What Advice Does This Guidance Offer?
To answer this question, begin with COSO’s framework for enterprise risk management. The framework has five primary components:
- Governance and culture
- Strategy and objective setting
- Review and revision
- Information, communication, and reporting
Each of these five components has specific principles for organizations to follow. For example, under the Performance component are principles such as “identify risk,” “assess severity of risk,” and “implement risk responses.”
There are 20 principles for the framework in total. We don’t need to cover them in detail. Just know that COSO’s risk management framework maps out what an organization can do for good enterprise risk management — including what the board, senior executives, and business operations leaders should each do to support the risk management efforts of the others.
COSO’s risk management framework maps out what an organization can do for good enterprise risk management — including what the board, senior executives, and business operations leaders should each do to support the risk management efforts of the others.
The ERM framework can be used to manage many types of risks. In fact, COSO has published several pieces of guidance over the years on how to apply the ERM framework to specific issues, such as cybersecurity and ESG issues. The guidance about compliance risks is the latest volume in the library.
When we see the ERM component “performance” and its principles of “assess severity of risk,” and “implement risk responses” — you can ask, over and over again, “How does our organization do those things for [insert risk here]?”
That’s how compliance, security, and risk officers can talk about risk management with the board. The board should be asking those questions above; risk and compliance professionals need to answer them.

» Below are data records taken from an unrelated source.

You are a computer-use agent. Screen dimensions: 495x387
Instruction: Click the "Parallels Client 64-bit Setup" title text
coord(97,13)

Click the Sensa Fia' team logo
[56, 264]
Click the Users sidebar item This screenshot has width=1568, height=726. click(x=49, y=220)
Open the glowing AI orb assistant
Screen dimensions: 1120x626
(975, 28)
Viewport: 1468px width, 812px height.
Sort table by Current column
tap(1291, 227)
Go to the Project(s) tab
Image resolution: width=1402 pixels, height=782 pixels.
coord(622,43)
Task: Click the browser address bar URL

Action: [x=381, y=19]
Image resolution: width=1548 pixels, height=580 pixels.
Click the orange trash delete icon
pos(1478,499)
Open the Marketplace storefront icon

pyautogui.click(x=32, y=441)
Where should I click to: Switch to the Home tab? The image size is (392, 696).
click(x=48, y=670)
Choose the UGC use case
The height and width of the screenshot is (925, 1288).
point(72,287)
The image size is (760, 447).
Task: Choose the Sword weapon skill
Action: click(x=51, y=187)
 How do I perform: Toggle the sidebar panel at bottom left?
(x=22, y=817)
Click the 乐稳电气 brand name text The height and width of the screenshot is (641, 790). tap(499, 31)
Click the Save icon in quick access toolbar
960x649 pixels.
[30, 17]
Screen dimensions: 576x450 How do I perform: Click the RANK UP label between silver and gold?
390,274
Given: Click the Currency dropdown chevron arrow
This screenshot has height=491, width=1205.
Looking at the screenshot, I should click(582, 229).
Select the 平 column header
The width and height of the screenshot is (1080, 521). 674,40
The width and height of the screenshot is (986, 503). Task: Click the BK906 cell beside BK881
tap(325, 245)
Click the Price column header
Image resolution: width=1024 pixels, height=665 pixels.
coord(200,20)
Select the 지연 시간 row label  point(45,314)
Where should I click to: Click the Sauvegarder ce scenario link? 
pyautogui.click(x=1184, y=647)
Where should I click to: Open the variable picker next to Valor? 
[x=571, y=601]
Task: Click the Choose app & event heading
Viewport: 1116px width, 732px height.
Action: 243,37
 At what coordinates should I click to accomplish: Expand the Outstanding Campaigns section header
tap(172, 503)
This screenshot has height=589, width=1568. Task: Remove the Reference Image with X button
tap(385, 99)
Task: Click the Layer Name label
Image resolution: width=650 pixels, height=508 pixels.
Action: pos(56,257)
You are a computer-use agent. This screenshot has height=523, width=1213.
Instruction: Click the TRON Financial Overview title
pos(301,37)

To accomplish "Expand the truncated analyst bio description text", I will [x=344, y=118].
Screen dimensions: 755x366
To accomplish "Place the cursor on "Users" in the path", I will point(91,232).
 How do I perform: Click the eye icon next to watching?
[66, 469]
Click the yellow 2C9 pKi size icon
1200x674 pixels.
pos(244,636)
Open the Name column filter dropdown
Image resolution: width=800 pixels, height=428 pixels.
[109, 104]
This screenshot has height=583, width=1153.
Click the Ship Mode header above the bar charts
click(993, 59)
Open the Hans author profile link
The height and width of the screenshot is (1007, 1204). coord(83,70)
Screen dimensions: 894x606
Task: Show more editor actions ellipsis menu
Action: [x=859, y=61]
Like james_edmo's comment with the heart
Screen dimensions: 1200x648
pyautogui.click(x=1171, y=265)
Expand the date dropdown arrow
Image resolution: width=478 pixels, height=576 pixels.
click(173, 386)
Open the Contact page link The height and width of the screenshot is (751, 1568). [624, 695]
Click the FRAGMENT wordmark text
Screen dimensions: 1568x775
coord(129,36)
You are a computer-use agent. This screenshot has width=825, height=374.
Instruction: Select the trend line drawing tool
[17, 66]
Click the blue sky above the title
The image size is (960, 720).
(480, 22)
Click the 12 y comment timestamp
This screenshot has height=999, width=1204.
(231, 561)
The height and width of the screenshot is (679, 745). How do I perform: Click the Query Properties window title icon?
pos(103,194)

From ERM Guidance to ERM Program
Risk management isn’t just about conversations, of course. CEOs and executives need data to make decisions. So, organizations still need to take this guidance and build it into an actual risk management program.
First, you’ll need proven, tested business processes that support the objectives you want to achieve. For compliance risk, that might be a strong third-party due diligence process; for ESG risks, that might be policies and training to promote workplace respect and racial equity.
Second, you’ll need technology that can monitor the performance of those processes and generate data about how well they’re working. How many third parties somehow get a payment before due diligence? How many harassment complaints arrive through the hotline? Or, for climate change risk: how many distribution centers exist in fire or flood zones?
Third, you’ll need reporting systems to pull all that data together into one integrated picture. That data should tie back to the risks that the board and senior executives have identified. Risk assurance executives (compliance, security, legal, HR, and so forth) can then have more productive conversations with the board about how well the business is or isn’t executing on strategy, and why.
That’s how CEOs and their lieutenants can drive the business toward better, risk-aware performance. It’s not easy, but guidance such as what COSO and the SCCE just published can help provide a consistent and tested approach to the best path forward.